La pareja de la guardia civil es el epítome de las uniones de hecho cañís. Circunspectos, olivados, amostachados, serios, charolados parsimoniosos y camineros (dadme unos sorbitos de agua. / Agua con peces y barcos, / agua, agua, agua, agua).
La pareja de la guardia civil andaba con zapatos, tricornio, capa, juanetes, fusil al hombro y la mano suelta. En verano llevaban el tocado con visera, forrado de tela verde y con una cogotera, como en “Beau Geste”. Otras veces iban en bicicleta, o en contadas ocasiones a caballo. A las sardinas saladas, esas de cuba, por aquí se les llaman guardiaciviles, por lo estiradas. Sardinas lorquianas como almuerzo de vendimia. Y un tomate.
Ahora los civiles son jóvenes suficientemente preparados para combatir la delincuencia, a todos los niveles. Los picoletos de mis primeros años de gasolinero eran casi todos cuarentones, mayormente desertores del arado; algún guarda de la “Hermandad de Labradores y Ganaderos” —suena a la “Santa Hermandad”— que tenía los pies como catafalcos, muchos extremeños y de la zona de Ciudad Real que linda con Badajoz. Hacían las patrullas andando, o en el coche de un cabo cabezorro, un Simca 1000 granate. Había noches que no salían de la gasolinera. Una capa de tapete y el julepe de entretenimiento, como si no hubiera un mañana.

*Trabajo requerido*. Retome el texto sobre la pareja de la guardia civil justo después de su última oración y prosígalo. Los registros no intervienen en modo alguno en esto.

*Datos proporcionados*.
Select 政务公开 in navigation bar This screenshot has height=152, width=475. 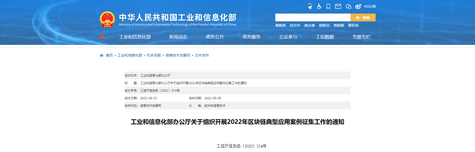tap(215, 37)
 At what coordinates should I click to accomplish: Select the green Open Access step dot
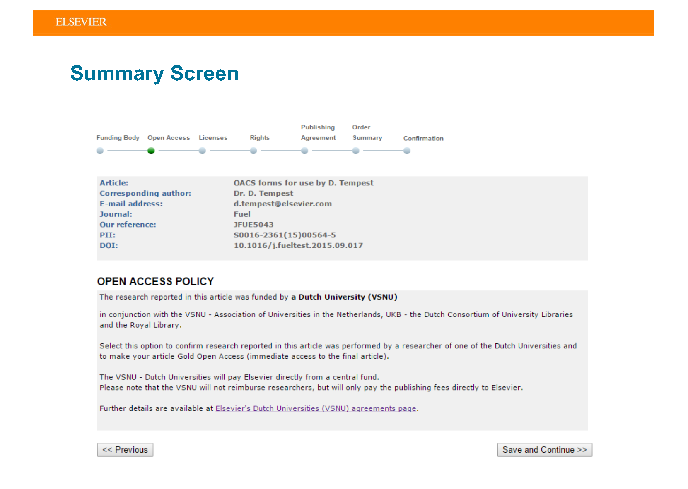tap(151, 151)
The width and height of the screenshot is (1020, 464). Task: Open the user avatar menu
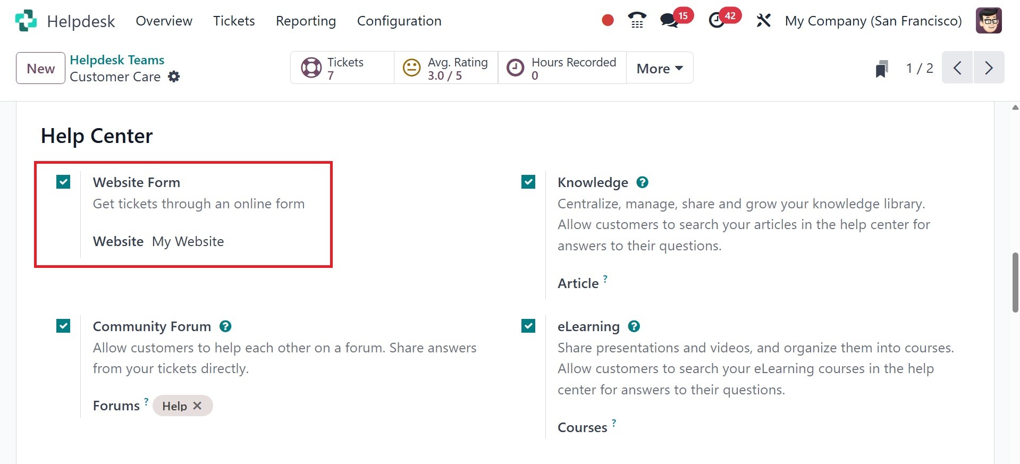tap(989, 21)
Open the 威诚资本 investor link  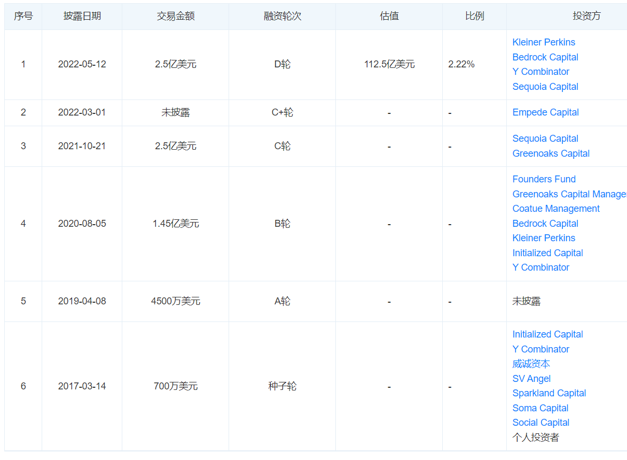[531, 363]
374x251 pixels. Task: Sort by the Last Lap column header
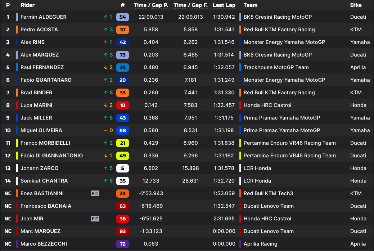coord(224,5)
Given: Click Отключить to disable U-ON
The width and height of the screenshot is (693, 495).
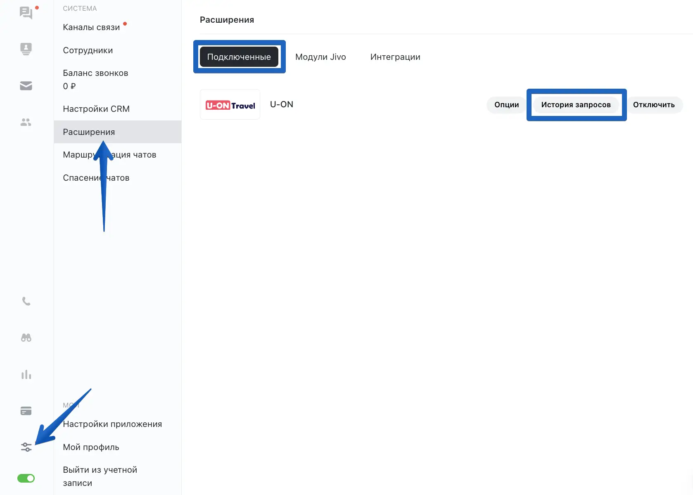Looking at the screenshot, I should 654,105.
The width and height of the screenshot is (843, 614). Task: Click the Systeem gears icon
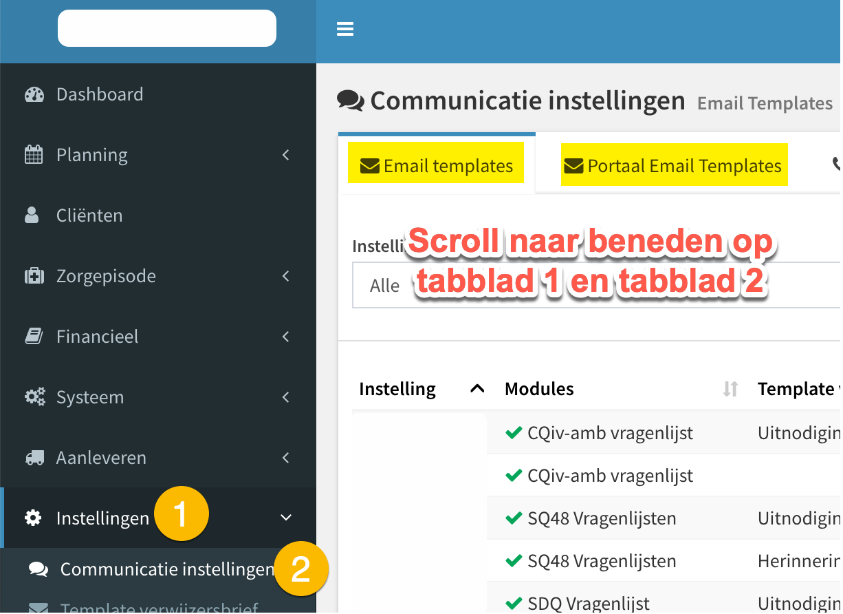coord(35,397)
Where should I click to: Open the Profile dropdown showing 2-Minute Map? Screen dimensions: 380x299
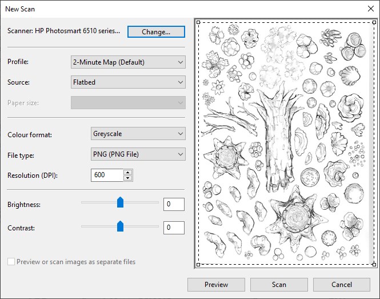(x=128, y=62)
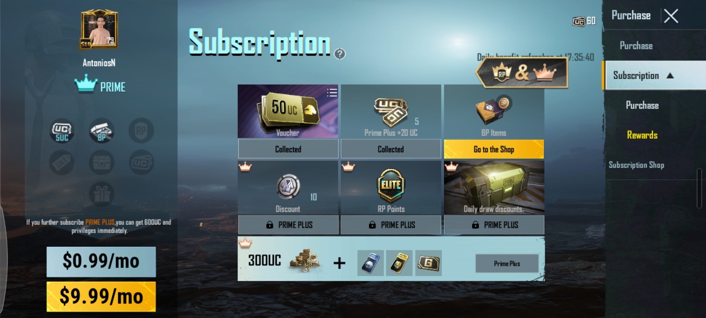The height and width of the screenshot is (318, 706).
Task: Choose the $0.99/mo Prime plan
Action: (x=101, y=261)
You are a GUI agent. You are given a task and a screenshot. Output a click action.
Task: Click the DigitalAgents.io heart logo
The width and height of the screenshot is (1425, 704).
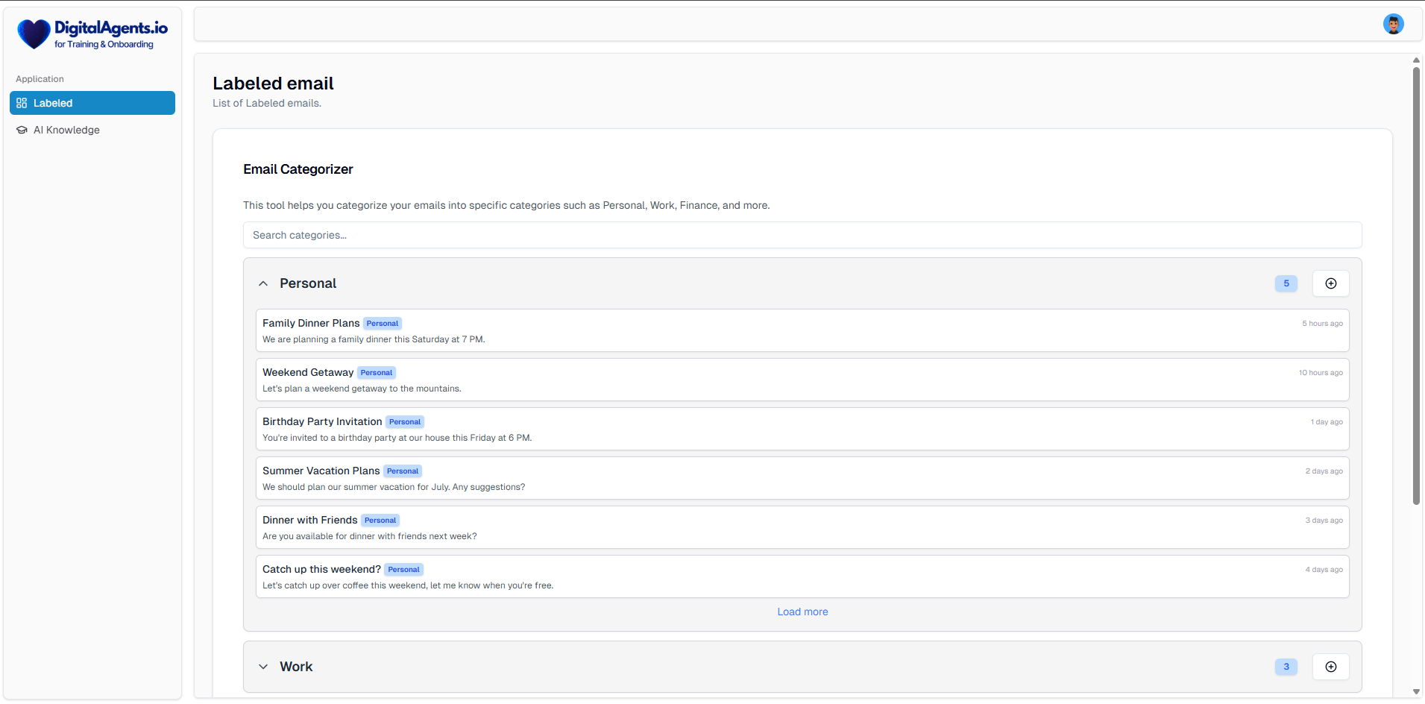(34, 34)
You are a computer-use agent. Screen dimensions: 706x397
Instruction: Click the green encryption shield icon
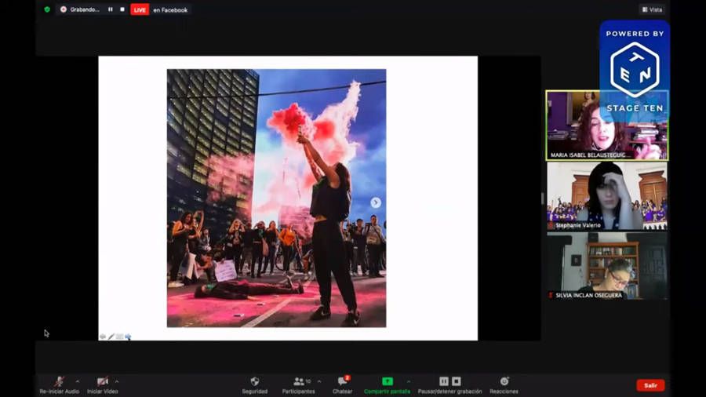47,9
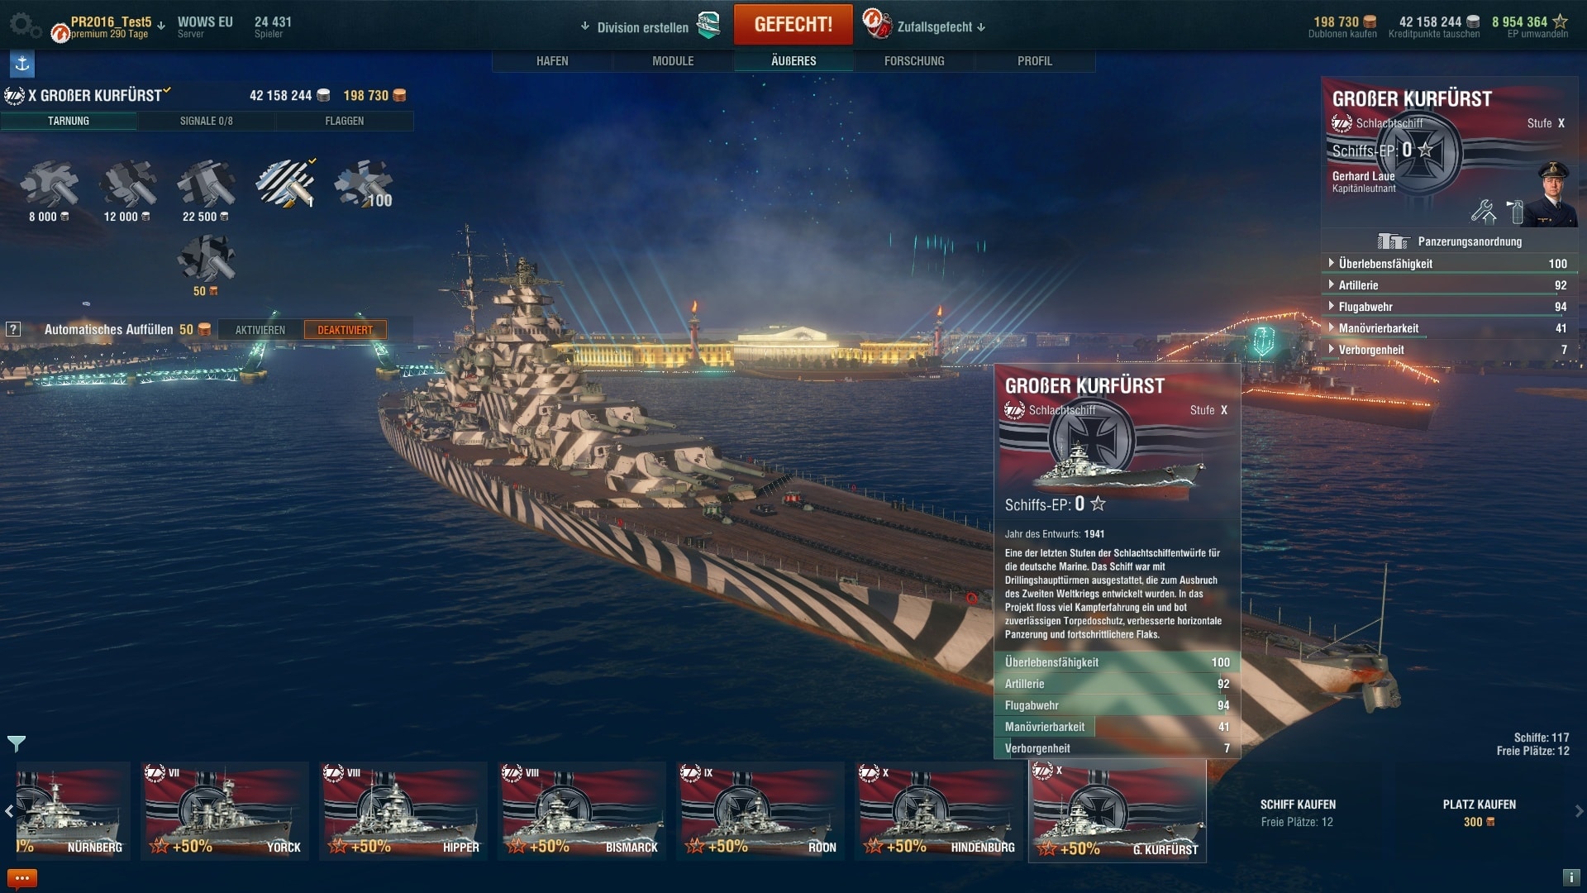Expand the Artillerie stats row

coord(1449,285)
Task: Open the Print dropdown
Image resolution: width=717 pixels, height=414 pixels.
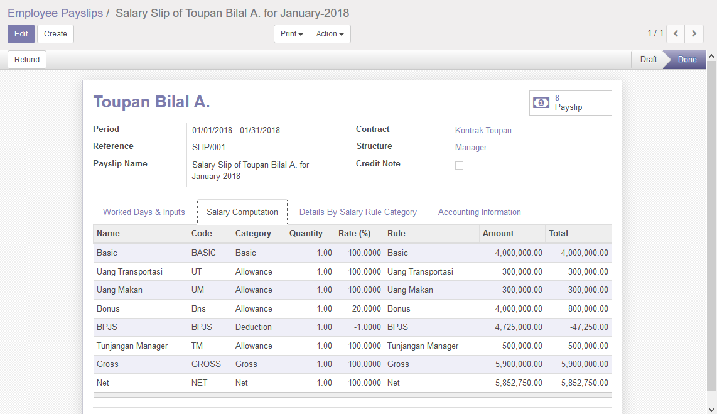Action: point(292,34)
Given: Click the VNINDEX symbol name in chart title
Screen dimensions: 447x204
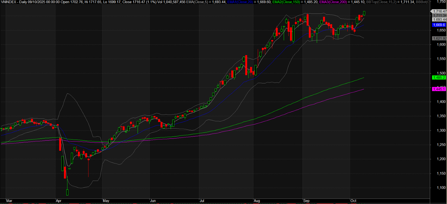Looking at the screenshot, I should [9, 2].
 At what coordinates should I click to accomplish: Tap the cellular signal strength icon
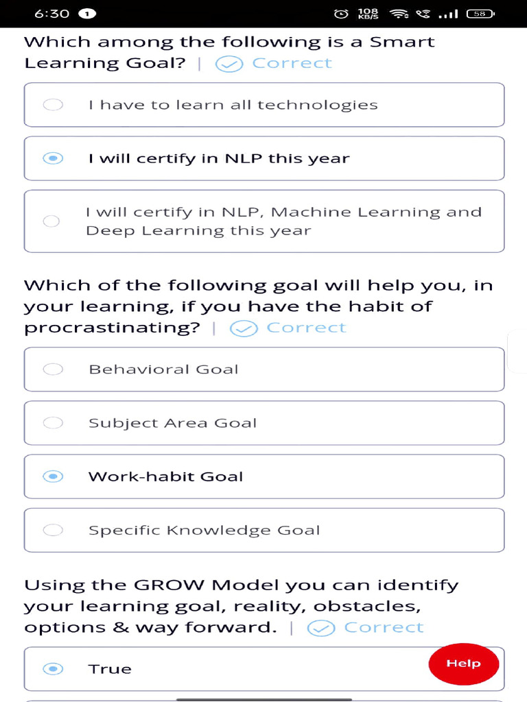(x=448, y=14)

*Resultado del ejercicio*.
—¡Moza!
En 1978, el año de mi incorporación a mangueras, trajeron una comisaria de la Policía Nacional. La pusieron en una antigua escuela de niñas. Vestían de gris (y tú de azul); al poco se tornaron marrones. Pedían carnets, echaban barriga y vivían como clérigos. Pero por un altercado en el fútbol —uno de esos que hay en todos sitios y que cumplen las ordenanzas a pies juntillas echó mano del fusco y se lió la de San Quintín— el pueblo a una pidió que se los llevasen y el gobierno quitó la jefatura de Tomelloso. Ya se sabe, la tentación no descansa y un tonto jode a un pueblo.
Años después repasando la anécdota en una de esas noches de gasolinera, civiles y julepe (o hijoputa, según se terciase), uno de los picoletos nos contó una aventura futbolera.
Mandaron a una pareja a una aldea a guardar el orden en un partido de vigesimoquinta regional. El campo era una era con dos porterías, sin redes y las rayas pintadas con cal. Los aficionados se ponían de pie junto a las líneas de banda. Eran como esos paletos de las películas Landa y Sacristán: monoceja, boina calada y garrota. De vez en cuando le enganchaban la canilla a alguno del equipo contrario con la vuelta de la cachaba y lo derribaban. El árbitro (otro de esos seres inflexibles que tanto daño hacen a la humanidad) pitó un penalti, por los pelos, al equipo local, que perdió.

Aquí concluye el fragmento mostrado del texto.